Agricultura

No atual cenário, Plano Safra é positivo, dizem entidades

Para entidades, Plano Safra 2022/2023 foi “o possível a ser feito” dentro da atual realidade da conjuntura econômica

Produtores rurais poderão contar com orçamento de R$ 340,9 bilhões por meio do Plano Safra 2022/2023, lançado oficialmente nesta quarta-feira (29). Serão destinados R$ 246,3 bilhões ao custeio e R$ 94,6 bilhões para investimentos, que passam a valer a partir desta sexta-feira, 1º de julho.

Na avaliação do presidente da Federação das Associações de Arrozeiros do Rio Grande do Sul (Federarroz), Alexandre Velho, o Plano Safra 2022/2023 foi “o possível a ser feito” dentro da atual realidade da conjuntura econômica brasileira e cenário mundial.

Segundo o dirigente, o plano também acende um alerta em relação aos investimentos, que passaram para uma taxa de juros de 12%.

“Isso mostra que uma gestão eficiente e uma atualização dos custos de produção é fundamental para quantificarmos o quanto este aumento da taxa pesa no custeio. Temos que ter muito cuidado com os investimentos do Moderfrota”, afirma.

Entre os pontos positivos, Velho destaca a subvenção ao seguro rural anunciada pelo atual Plano Safra.

Cenário

Em um contexto de juros internos e taxa Selic “nas alturas”, com os juros subindo no mundo inteiro, já era esperado que o Plano Safra não viria com juros atraentes para o produtor. A conclusão é da Federação das Cooperativas Agropecuárias do Rio Grande do Sul (FecoAgro/RS)

Conforme o presidente da entidade, Paulo Pires, houve avanços com relação aos recursos disponibilizados. “Claro que temos uma elevação bem maior dos juros livres, mas os juros controlados registraram aumento de apenas 18%, comparado com o custo de produção muito alto. Entendemos o contexto e o importante é que temos um Plano Safra”, diz.
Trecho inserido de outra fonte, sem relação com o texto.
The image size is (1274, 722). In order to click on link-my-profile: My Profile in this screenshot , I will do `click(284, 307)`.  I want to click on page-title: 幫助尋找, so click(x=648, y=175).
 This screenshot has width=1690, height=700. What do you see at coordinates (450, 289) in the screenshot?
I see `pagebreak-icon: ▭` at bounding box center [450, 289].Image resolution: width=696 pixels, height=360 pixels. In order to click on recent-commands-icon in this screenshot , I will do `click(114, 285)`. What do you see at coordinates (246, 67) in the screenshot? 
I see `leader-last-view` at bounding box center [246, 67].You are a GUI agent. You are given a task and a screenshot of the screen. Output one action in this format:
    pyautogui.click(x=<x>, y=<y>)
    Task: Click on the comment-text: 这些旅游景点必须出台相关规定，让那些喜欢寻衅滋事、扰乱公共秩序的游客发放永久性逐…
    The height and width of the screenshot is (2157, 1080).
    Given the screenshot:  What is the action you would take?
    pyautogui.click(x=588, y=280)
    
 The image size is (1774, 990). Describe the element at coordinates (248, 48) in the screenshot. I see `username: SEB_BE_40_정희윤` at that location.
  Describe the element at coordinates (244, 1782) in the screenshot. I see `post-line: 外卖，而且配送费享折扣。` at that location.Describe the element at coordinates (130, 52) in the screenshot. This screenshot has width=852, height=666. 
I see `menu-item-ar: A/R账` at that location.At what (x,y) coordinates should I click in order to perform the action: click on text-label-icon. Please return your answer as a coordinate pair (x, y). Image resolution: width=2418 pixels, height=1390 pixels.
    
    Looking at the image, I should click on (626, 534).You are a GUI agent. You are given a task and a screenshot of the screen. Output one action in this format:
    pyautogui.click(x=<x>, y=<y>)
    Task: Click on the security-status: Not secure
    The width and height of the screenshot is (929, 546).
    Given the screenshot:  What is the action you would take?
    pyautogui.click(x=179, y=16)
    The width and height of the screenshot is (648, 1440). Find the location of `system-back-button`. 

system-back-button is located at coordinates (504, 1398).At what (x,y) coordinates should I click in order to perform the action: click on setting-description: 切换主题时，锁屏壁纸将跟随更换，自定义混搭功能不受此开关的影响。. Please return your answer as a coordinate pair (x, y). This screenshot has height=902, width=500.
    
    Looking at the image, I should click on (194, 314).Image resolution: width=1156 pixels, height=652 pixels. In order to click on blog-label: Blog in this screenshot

Na avaliação da Frente Parlamentar da Agropecuária (FPA), quem vive do campo entende como a produção agropecuária demanda investimento. E nem sempre, quem está na lida consegue dinheiro suficiente na época de colheita.

“O Plano Safra 2022/2023 com valor acima de R$ 340 bilhões para apoiar a produção agropecuária do país, a partir de julho, vai ajudar, principalmente, o pequeno e médio produtor rural, por meios dos programas Pronaf e Pronamp, respectivamente. A bancada se compromete em buscar ainda mais condições para o produtor rural e, assim, fortalecer o setor produtor de alimentos”.

Sustentabilidade

A Associação Brasileira dos Produtores de Soja (Aprosoja Brasil) comemorou que a agricultura sustentável vai receber atenção especial no Plano Safra 2022/2023.

“O Plano Safra atende prioritariamente os pequenos e médios, mas ainda é pouco para o que o agro como um todo devolve como benefício para toda a sociedade”, avaliou o presidente em exercício da Aprosoja Brasil, José Sismeiro.